A 40 year old female presents to the Emergency Department with acute onset breathlessness, palpitations and haemoptysis. She is in acute respiratory distress and an ICU review is requested as she remains hypoxaemic on high-flow oxygen.
Initial observations are:
– Respiratory rate: 34 breaths/minute
– SpO2: 76% on 15L/min O2 through a non-rebreathe mask
– Blood Pressure: 147/105 mmHg
– Heart Rate: 48 beats/minute (sinus)
– Temperature: 36.0˚C
You note a past medical history of anxiety, for which she has taken mirtazapine 15mg OD for several years. There are no known allergies.
On reviewing the notes you notice the patient presented similarly to the Emergency Department 2 weeks previously. On that occasion she experienced acute onset of dyspnoea with accompanying palpitations and a headache. A CXR at that time was undertaken and reported as normal and a CTPA excluded the possibility of a PE. On that occasion the presentation was attributed to worsening anxiety. As a consequence the GP has recently started propranolol 40mg BD to control the somatic symptoms of anxiety.

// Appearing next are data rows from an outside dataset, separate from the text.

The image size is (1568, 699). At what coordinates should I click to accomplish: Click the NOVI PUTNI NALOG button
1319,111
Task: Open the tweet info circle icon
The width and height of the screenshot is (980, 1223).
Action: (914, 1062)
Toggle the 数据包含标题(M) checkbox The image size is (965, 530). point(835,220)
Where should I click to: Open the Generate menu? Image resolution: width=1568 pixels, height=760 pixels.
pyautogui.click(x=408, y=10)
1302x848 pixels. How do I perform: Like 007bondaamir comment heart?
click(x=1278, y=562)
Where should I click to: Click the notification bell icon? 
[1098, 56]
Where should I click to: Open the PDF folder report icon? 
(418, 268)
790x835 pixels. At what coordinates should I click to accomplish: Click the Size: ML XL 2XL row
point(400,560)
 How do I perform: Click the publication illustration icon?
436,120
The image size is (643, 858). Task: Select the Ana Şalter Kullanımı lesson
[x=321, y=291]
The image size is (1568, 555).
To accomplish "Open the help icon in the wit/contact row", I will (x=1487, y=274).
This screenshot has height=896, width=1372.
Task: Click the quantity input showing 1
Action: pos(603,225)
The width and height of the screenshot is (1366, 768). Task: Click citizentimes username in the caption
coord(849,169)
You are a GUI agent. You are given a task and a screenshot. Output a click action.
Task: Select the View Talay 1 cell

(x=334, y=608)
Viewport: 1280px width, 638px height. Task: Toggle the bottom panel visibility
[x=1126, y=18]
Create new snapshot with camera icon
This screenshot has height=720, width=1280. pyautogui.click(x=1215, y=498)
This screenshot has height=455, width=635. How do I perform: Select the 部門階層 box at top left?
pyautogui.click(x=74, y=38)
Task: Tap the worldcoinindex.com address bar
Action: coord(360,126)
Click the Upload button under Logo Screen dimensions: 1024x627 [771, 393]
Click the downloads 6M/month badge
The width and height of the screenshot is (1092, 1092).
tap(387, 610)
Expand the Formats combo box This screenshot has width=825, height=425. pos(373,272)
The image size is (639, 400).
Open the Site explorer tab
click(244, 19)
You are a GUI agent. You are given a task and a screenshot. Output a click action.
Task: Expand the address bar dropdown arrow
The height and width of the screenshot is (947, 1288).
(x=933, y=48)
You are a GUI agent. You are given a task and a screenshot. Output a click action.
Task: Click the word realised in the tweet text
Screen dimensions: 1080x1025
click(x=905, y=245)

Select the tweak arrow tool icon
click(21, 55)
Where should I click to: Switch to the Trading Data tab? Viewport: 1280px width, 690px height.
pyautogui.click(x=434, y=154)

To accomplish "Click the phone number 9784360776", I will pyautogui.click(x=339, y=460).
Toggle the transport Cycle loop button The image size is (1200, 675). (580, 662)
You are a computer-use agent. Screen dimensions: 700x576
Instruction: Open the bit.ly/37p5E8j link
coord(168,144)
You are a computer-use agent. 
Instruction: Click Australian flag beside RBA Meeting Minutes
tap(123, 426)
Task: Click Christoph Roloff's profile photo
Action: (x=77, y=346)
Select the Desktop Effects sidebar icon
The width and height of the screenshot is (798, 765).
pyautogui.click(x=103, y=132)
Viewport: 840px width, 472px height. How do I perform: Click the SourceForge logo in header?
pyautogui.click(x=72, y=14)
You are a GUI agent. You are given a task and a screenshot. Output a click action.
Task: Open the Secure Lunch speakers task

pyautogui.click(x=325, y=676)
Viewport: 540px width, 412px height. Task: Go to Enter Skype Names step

On examining today’s blood results you notice a mild Acute Kidney Injury (Creatinine 146umol/L, eGFR 67) and a raised venous lactate at 7.0 mmol/L. White cell count is within the normal range and CRP is 1.
A chest X-Ray on this presentation has been taken and reported as “confluent airspace shadowing of both lung fields with predominance in the perihilar regions and lower zones. Given the acute presentation atypical infection or pulmonary oedema should be considered.”
The patient is admitted to the high dependency unit for a trial of CPAP and an arterial line is inserted. Hypoxaemia steadily improves and FiO2 reduces to 40%. However without provocation the invasive blood pressure climbs abruptly to a peak of 220/130mmHg (MAP of 160mmHg).